We've yet to see Wyatt in person in the present, but in Teddy's flashback he appeared to be a violent megalomaniac, who slaughtered a bunch of innocent people and believed that their world was his for the taking. At some point, Wyatt escaped and evaded Teddy before the latter could bring him to justice, making him Teddy's "unfinished business" from the past. Effectively, Wyatt, courtesy of Ford, is now the only thing standing between Teddy and Dolores' happily ever after. Unfortunately for Teddy, Wyatt has surrounded himself with a band of murderous men, who attacked his group up in the mountains and literally hacked Teddy to pieces while he was in pursuit of Wyatt. So, it's not going to be all that easy for Teddy to deal with Wyatt.
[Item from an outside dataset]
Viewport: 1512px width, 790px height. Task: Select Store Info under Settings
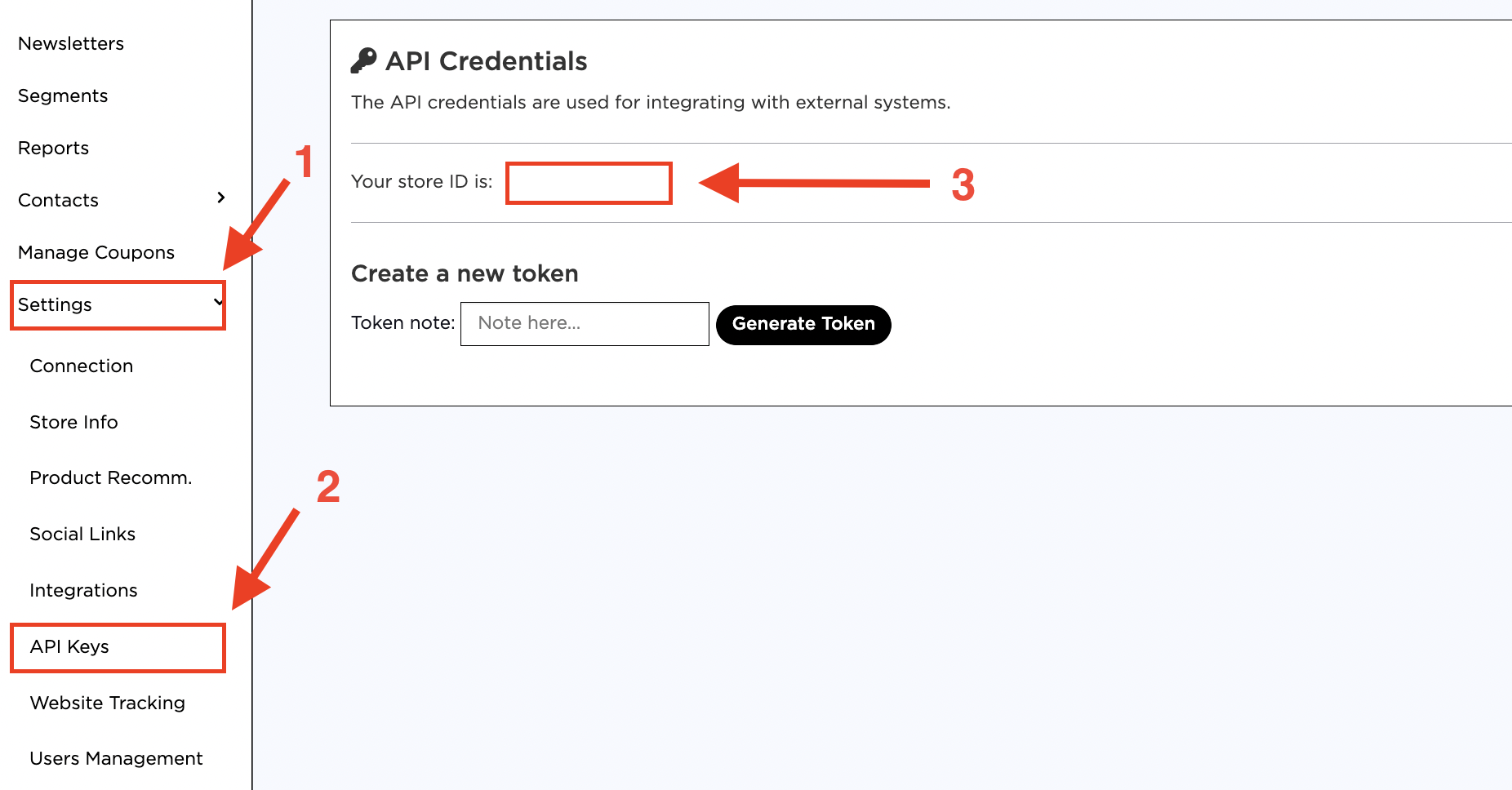73,422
Of course, this begs one serious question: Why did Ford decide that now was the time to finally give Teddy a clear purpose? The simplest answer to this is that Wyatt is much more important than he appears – to Ford, in particular.


We've already gotten several hints that Ford is up to something strange. His conversation with the little boy host – who seemed to possibly be a robotic replica of Ford himself as a child – and the reveal of his new, mysterious chapel-based storyline in the works on Episode 2 gave us the idea that all might not be as it appears with Ford's agenda. Now, Ford has introduced a very particular foe to set Teddy after. The most obvious reason for Ford to do this? So that Teddy will get rid of Wyatt for him.
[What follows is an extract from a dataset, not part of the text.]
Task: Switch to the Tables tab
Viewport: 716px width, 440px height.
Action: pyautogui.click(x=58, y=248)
But that still leaves unexplained why Ford would need so badly to get rid of this random Wyatt character and not be able to handle it himself. One theory for Wyatt's identity would explain this – that Wyatt is actually Arnold, Ford's former partner who was said to have died in Westworld years ago.
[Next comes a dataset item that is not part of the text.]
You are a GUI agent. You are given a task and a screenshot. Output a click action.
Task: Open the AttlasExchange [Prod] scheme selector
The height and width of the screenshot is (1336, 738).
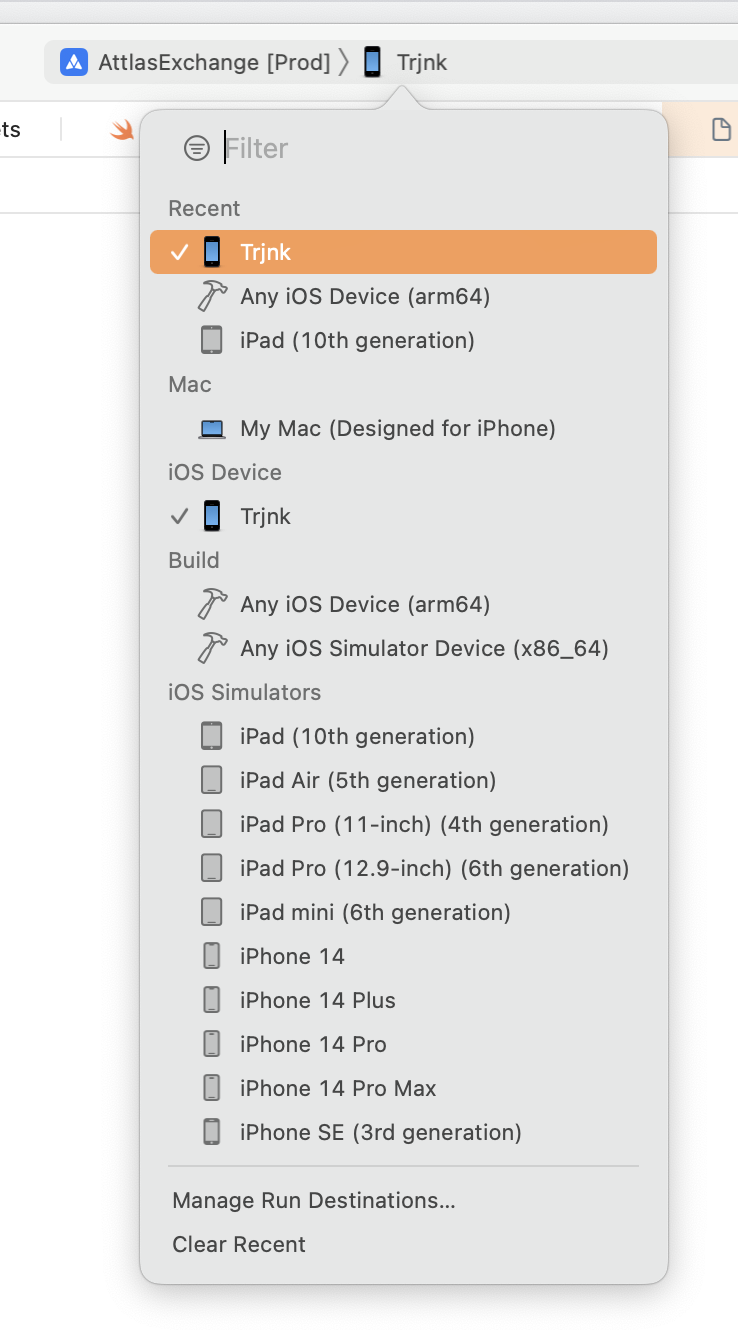tap(214, 62)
Ford and Arnold were at odds over whether to encourage consciousness in the robots. Ford was of the mindset that the robots are inhuman and therefore not conscious – the best way for them to be, in order to deal with all of the atrocities committed against them day after day. Arnold, on the other hand, wanted to actually create consciousness.

If Arnold didn't actually die in Westworld (or, somehow, transferred his consciousness into that of a host), but somehow managed to evade everyone as a host named "Wyatt" – well, it stands to reason that there's bad enough blood between the two that Ford has to send Teddy to suss Wyatt out. What that bad blood is, we'll just need to wait to find out.